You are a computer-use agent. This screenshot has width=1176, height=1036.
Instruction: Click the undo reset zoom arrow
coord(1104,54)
:::::
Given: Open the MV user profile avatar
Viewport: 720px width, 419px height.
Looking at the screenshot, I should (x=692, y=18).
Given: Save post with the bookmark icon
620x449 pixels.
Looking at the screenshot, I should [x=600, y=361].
:::::
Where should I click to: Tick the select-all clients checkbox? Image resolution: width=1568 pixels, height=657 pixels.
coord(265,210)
:::::
## To do
Copy out each line of the listing that contains the word "Given".

## Result
Given: Open the MV user profile avatar
Given: Save post with the bookmark icon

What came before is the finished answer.